** Material for this exercise **
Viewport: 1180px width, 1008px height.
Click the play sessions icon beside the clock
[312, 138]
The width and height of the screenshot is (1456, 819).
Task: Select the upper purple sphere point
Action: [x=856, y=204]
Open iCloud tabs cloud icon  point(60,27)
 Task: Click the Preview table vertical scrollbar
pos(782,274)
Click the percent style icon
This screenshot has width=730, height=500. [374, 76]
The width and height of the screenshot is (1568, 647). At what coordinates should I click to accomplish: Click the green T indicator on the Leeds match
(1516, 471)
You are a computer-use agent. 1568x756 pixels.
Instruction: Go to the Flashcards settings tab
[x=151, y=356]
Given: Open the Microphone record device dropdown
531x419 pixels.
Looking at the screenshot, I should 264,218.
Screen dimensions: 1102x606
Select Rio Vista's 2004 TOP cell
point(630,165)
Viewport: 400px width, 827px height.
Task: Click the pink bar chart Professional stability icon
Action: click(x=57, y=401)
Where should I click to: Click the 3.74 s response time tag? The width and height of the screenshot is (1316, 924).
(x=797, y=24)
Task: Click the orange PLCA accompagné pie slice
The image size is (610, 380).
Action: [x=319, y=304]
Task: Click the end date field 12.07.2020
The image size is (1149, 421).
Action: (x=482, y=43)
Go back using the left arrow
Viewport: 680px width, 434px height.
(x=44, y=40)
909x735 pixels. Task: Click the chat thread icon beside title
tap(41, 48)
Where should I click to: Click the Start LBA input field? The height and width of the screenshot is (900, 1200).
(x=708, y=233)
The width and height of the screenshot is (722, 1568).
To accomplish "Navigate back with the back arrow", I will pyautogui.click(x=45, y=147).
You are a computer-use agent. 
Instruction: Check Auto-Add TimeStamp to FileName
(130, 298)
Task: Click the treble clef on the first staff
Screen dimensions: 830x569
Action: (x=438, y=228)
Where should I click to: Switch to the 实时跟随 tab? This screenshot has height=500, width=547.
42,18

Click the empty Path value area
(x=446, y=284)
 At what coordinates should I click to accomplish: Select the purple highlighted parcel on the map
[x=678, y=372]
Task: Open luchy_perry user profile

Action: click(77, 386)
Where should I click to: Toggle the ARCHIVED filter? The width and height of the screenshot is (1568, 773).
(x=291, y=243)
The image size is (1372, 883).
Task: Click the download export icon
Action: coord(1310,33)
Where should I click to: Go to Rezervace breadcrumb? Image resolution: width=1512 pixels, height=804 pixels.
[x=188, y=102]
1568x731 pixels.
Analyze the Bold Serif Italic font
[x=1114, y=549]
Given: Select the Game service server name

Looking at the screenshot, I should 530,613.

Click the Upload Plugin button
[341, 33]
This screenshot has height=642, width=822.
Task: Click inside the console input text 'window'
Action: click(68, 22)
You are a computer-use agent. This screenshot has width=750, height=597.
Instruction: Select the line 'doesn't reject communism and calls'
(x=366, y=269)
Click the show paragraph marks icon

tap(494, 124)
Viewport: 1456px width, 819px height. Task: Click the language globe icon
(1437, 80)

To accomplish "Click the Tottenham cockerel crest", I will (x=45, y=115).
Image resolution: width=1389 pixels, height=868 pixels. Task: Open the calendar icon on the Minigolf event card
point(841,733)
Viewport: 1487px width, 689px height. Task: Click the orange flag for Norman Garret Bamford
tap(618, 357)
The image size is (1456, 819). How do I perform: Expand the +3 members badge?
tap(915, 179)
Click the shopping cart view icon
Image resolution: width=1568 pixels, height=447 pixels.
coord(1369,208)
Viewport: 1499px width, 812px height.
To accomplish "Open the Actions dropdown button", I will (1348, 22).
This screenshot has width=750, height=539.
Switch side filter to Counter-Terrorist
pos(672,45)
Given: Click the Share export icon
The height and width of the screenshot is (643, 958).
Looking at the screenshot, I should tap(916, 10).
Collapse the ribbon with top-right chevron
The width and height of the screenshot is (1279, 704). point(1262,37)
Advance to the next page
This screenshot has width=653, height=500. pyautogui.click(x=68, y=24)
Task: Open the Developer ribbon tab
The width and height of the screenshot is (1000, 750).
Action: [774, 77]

** What to do **
Can you rewrite the records above as one numbered list, one entry per line, with the blank lines dropped?

** Task answer **
1. Viewport: 1180px width, 1008px height.
2. Click the play sessions icon beside the clock
3. [312, 138]
4. The width and height of the screenshot is (1456, 819).
5. Task: Select the upper purple sphere point
6. Action: [x=856, y=204]
7. Open iCloud tabs cloud icon  point(60,27)
8.  Task: Click the Preview table vertical scrollbar
9. pos(782,274)
10. Click the percent style icon
11. This screenshot has width=730, height=500. [374, 76]
12. The width and height of the screenshot is (1568, 647). At what coordinates should I click to accomplish: Click the green T indicator on the Leeds match
13. (1516, 471)
14. You are a computer-use agent. 1568x756 pixels.
15. Instruction: Go to the Flashcards settings tab
16. [x=151, y=356]
17. Given: Open the Microphone record device dropdown
18. 531x419 pixels.
19. Looking at the screenshot, I should 264,218.
20. Screen dimensions: 1102x606
21. Select Rio Vista's 2004 TOP cell
22. point(630,165)
23. Viewport: 400px width, 827px height.
24. Task: Click the pink bar chart Professional stability icon
25. Action: click(x=57, y=401)
26. Where should I click to: Click the 3.74 s response time tag? The width and height of the screenshot is (1316, 924).
27. (x=797, y=24)
28. Task: Click the orange PLCA accompagné pie slice
29. The image size is (610, 380).
30. Action: [x=319, y=304]
31. Task: Click the end date field 12.07.2020
32. The image size is (1149, 421).
33. Action: (x=482, y=43)
34. Go back using the left arrow
35. Viewport: 680px width, 434px height.
36. (x=44, y=40)
37. 909x735 pixels. Task: Click the chat thread icon beside title
38. tap(41, 48)
39. Where should I click to: Click the Start LBA input field? The height and width of the screenshot is (900, 1200).
40. (x=708, y=233)
41. The width and height of the screenshot is (722, 1568).
42. To accomplish "Navigate back with the back arrow", I will pyautogui.click(x=45, y=147).
43. You are a computer-use agent. 
44. Instruction: Check Auto-Add TimeStamp to FileName
45. (130, 298)
46. Task: Click the treble clef on the first staff
47. Screen dimensions: 830x569
48. Action: (x=438, y=228)
49. Where should I click to: Switch to the 实时跟随 tab? This screenshot has height=500, width=547.
50. 42,18
51. Click the empty Path value area
52. (x=446, y=284)
53.  At what coordinates should I click to accomplish: Select the purple highlighted parcel on the map
54. [x=678, y=372]
55. Task: Open luchy_perry user profile
56. Action: click(77, 386)
57. Where should I click to: Toggle the ARCHIVED filter? The width and height of the screenshot is (1568, 773).
58. (x=291, y=243)
59. The image size is (1372, 883).
60. Task: Click the download export icon
61. Action: coord(1310,33)
62. Where should I click to: Go to Rezervace breadcrumb? Image resolution: width=1512 pixels, height=804 pixels.
63. [x=188, y=102]
64. 1568x731 pixels.
65. Analyze the Bold Serif Italic font
66. [x=1114, y=549]
67. Given: Select the Game service server name
68. Looking at the screenshot, I should 530,613.
69. Click the Upload Plugin button
70. [341, 33]
71. This screenshot has height=642, width=822.
72. Task: Click inside the console input text 'window'
73. Action: click(68, 22)
74. You are a computer-use agent. This screenshot has width=750, height=597.
75. Instruction: Select the line 'doesn't reject communism and calls'
76. (x=366, y=269)
77. Click the show paragraph marks icon
78. tap(494, 124)
79. Viewport: 1456px width, 819px height. Task: Click the language globe icon
80. (1437, 80)
81. To accomplish "Click the Tottenham cockerel crest", I will (x=45, y=115).
82. Image resolution: width=1389 pixels, height=868 pixels. Task: Open the calendar icon on the Minigolf event card
83. point(841,733)
84. Viewport: 1487px width, 689px height. Task: Click the orange flag for Norman Garret Bamford
85. tap(618, 357)
86. The image size is (1456, 819). How do I perform: Expand the +3 members badge?
87. tap(915, 179)
88. Click the shopping cart view icon
89. Image resolution: width=1568 pixels, height=447 pixels.
90. coord(1369,208)
91. Viewport: 1499px width, 812px height.
92. To accomplish "Open the Actions dropdown button", I will (1348, 22).
93. This screenshot has width=750, height=539.
94. Switch side filter to Counter-Terrorist
95. pos(672,45)
96. Given: Click the Share export icon
97. The height and width of the screenshot is (643, 958).
98. Looking at the screenshot, I should tap(916, 10).
99. Collapse the ribbon with top-right chevron
100. The width and height of the screenshot is (1279, 704). point(1262,37)
101. Advance to the next page
102. This screenshot has width=653, height=500. pyautogui.click(x=68, y=24)
103. Task: Open the Developer ribbon tab
104. The width and height of the screenshot is (1000, 750).
105. Action: [774, 77]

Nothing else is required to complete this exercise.